Im Zeitalter der Internetsuchmaschinen kommt den Online-Archiven von Presseorganen eine hohe Bedeutung zu. So können durch die Eingabe eines Namens, etwa bei Google, Berichterstattungen auf einfachem Wege weltweit aufgefunden werden, die der Betroffene schon längst vergessen glaubte.

Mit einer vielbeachteten Entscheidung des Europäischen Gerichtshofes aus dem Jahr 2014 wurde das sogenannte „Recht auf Vergessenwerden“ geschaffen (EuGH, Urteil v. 13.05.2014 – C-131/12). Das Gericht entschied seinerzeit, dass als besonderer Ausfluss des Persönlichkeitsrechts ein Anspruch darauf bestehen kann, nicht mehr dauerhaft öffentlich mit Vorgängen konfrontiert zu werden, die längst abgeschlossen sind. In dem der Entscheidung zugrunde liegenden Fall ging es um einen im Internet auffindbaren Artikel über eine private Pfändung, die mehr als 15 Jahre zurücklag.

Durch die im Mai 2018 in Kraft getretene EU-Datenschutzgrundverordnung (DSGVO) wurde dieses Recht erstmals normiert. Nach Art. 17 der DSGVO besteht ein „Recht auf Löschung“ personenbezogener Daten. Wie genau diese ausdifferenzierte Regelung unter Art. 17 DSGVO auszulegen ist, insbesondere die Frage, wann „vorrangige berechtigte Gründe“ für die Datenverarbeitung vorliegen und dem Recht auf Löschung entgegenstehen, beschäftigt seither die deutschen Gerichte.

Zum Recht auf Vergessenwerden wurden in Deutschland bereits in verschiedenen Zusammenhängen zahlreiche Urteile gefällt. In einer aktuellen Entscheidung hat sich nun das Bundesverfassungsgericht erneut zu der Reichweite dieses Rechts positioniert (BVerfG, Beschluss v. 23. Juni 2020, Az. 1 BvR 1240/14). Der Entscheidung ging eine Pressberichterstattung über einen in der Öffentlichkeit stehenden Unternehmer voraus. In der Berichterstattung wurden eine aktuelle strafrechtliche Verurteilung sowie laufende Strafprozesse beleuchtet. In diesem Zusammenhang erwähnte das Magazin auch einen mehrere Jahrzehnte zurückliegenden Täuschungsversuch des Unternehmers im juristischen Staatsexamen. Die Instanzgerichte bejahten einen diesbezüglichen Unterlassungsanspruch des Unternehmers. Das Bundesverfassungsgericht hingegen gab der Verfassungsbeschwerde des Verlages statt. Dabei stellte das Gericht klar, dass allein die Komponente des Zeitablaufs in der vorzunehmenden Abwägung nicht automatisch zu einer höheren Gewichtung des Rechts auf Vergessenwerden gegenüber der Pressefreiheit und dem Informationsinteresse der Öffentlichkeit führt. Vielmehr können aktuelle Anknüpfungspunkte dazu führen, dass wahrheitsgemäß über längst vergangene Umstände aus dem sozialen und beruflichen Leben bekannter Personen berichtet werden kann. Im wiederholt unredlichen Verhalten des Unternehmers, der bewusst regelmäßig öffentlich in Erscheinung tritt, sollen solche Anknüpfungspunkte liegen.

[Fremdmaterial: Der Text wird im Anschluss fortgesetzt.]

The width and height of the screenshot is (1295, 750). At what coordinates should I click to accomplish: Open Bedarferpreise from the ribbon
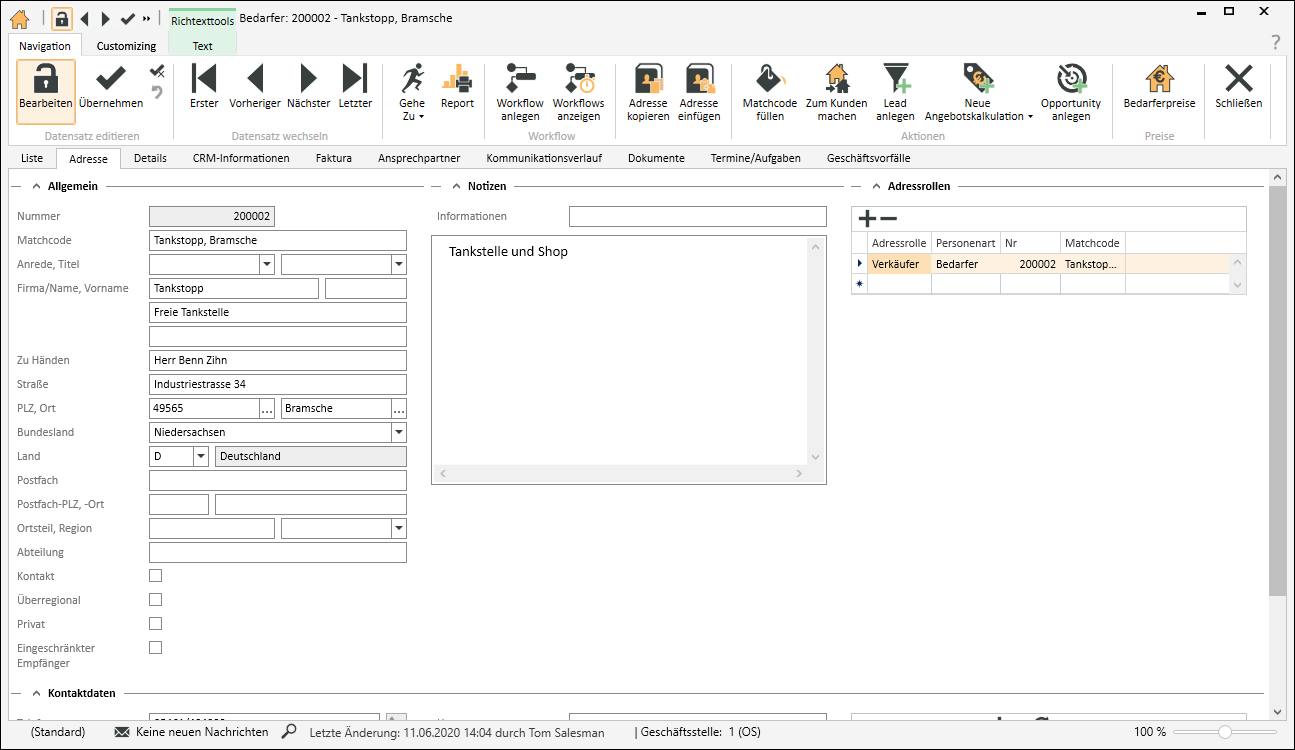click(1159, 80)
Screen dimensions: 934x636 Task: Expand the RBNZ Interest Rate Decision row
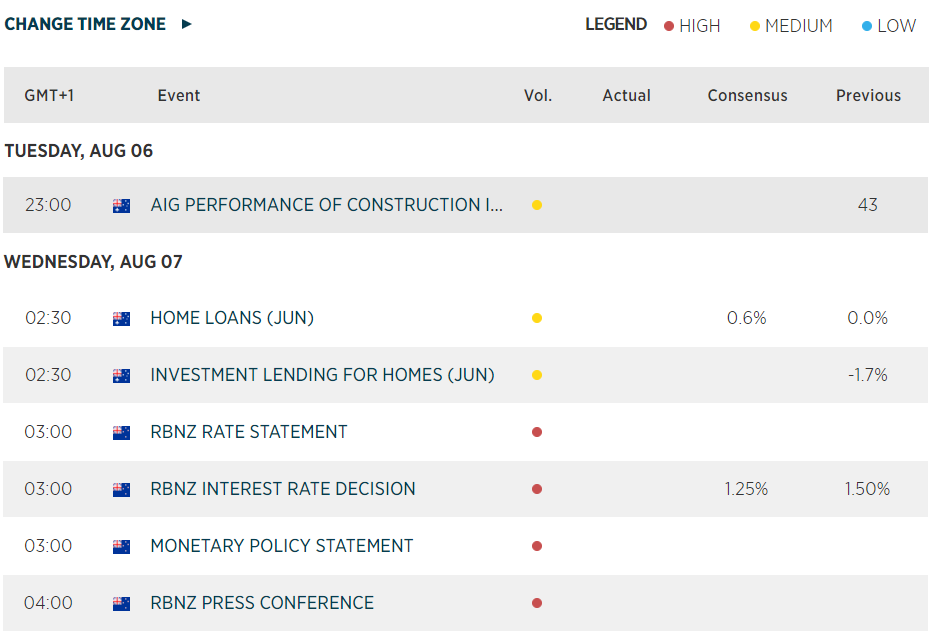coord(283,490)
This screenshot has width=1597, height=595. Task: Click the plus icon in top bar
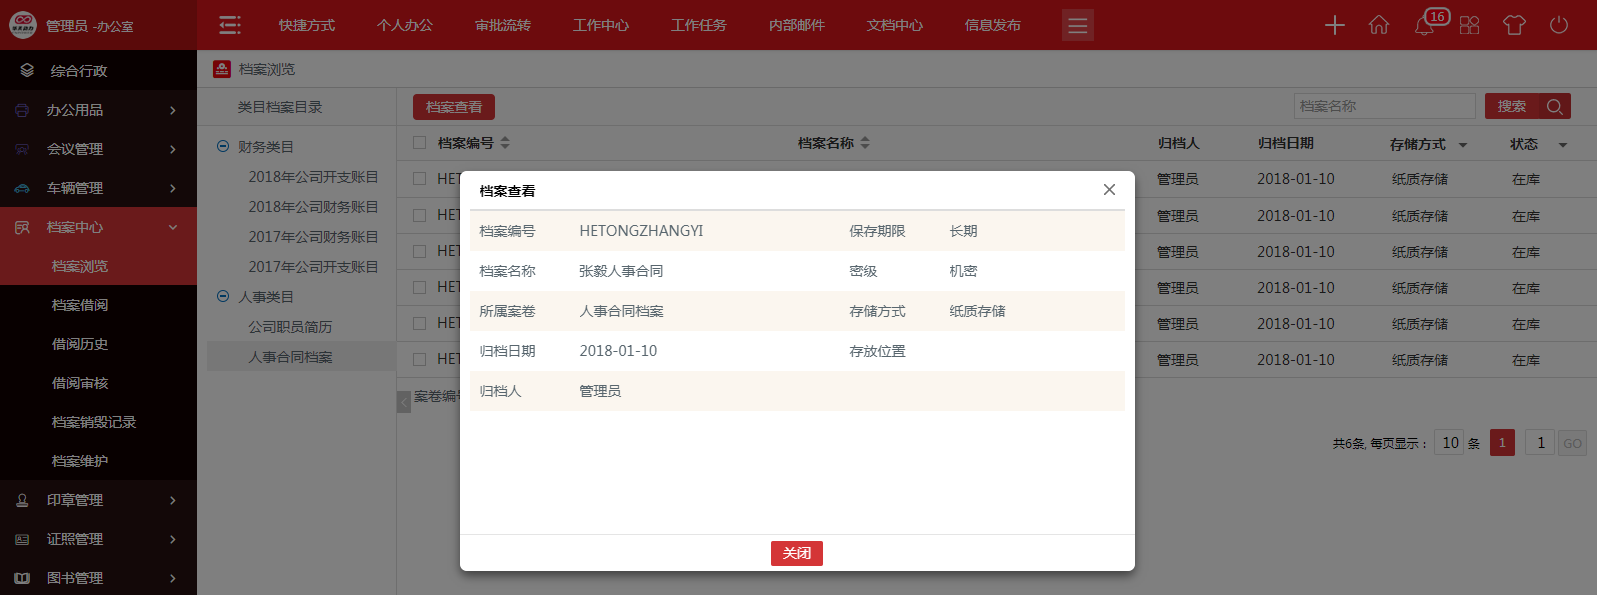tap(1334, 25)
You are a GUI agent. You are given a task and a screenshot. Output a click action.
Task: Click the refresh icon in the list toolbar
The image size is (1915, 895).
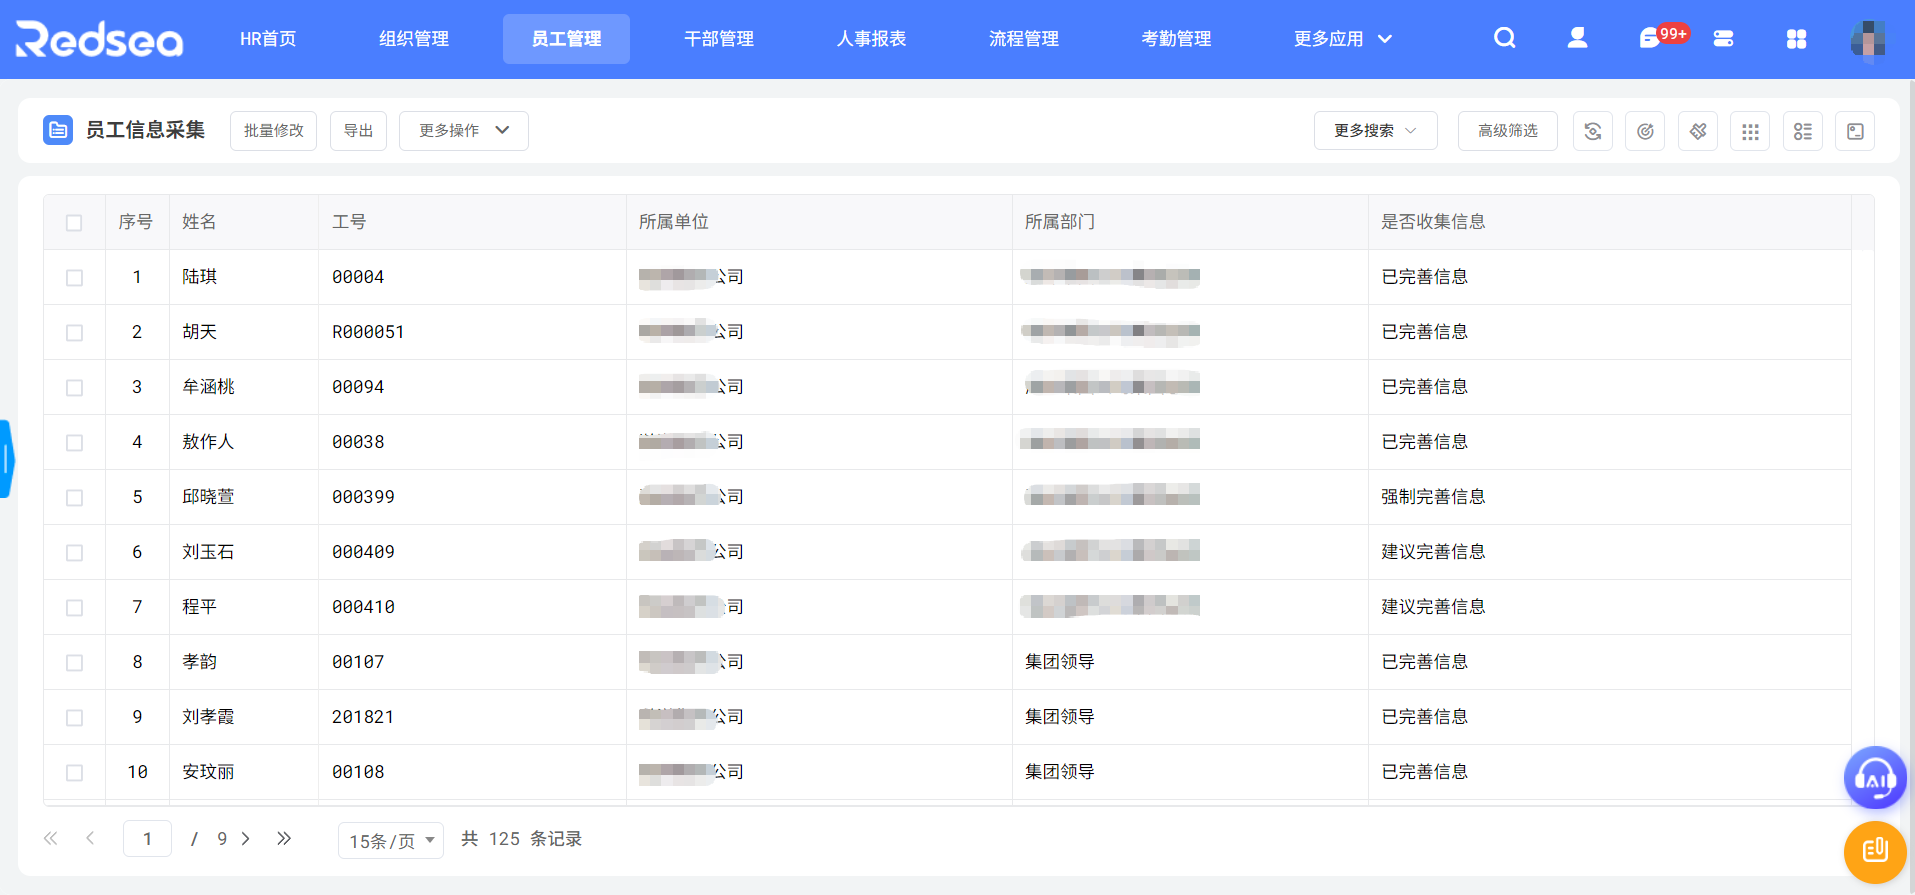1592,131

Im Grundsatz gilt nach dem Bundesverfassungsgericht: Je mehr das zwischenzeitliche Verhalten der betroffenen Person von dem Willen getragen wird, tatsächlich in Vergessenheit zu geraten, desto eher besteht ein Anspruch auf Löschung alter (Archiv-)Berichterstattungen. Und: Je mehr die verbreiteten Informationen der beruflichen und sozialen Sphäre der betroffenen Person zuzuordnen sind, desto eher ist die Verbreitung alter Berichterstattungen hinzunehmen. Wenn es um strafrechtliche Verurteilungen aus der Vergangenheit geht, ist dem Resozialisierungsgedanken zudem ein hohes Gewicht beizumessen. Ist eine Strafe verbüßt, so besteht häufig ein Anspruch des Verurteilten, nicht mehr öffentlich mit der früheren Straftat in Verbindung gesetzt zu werden.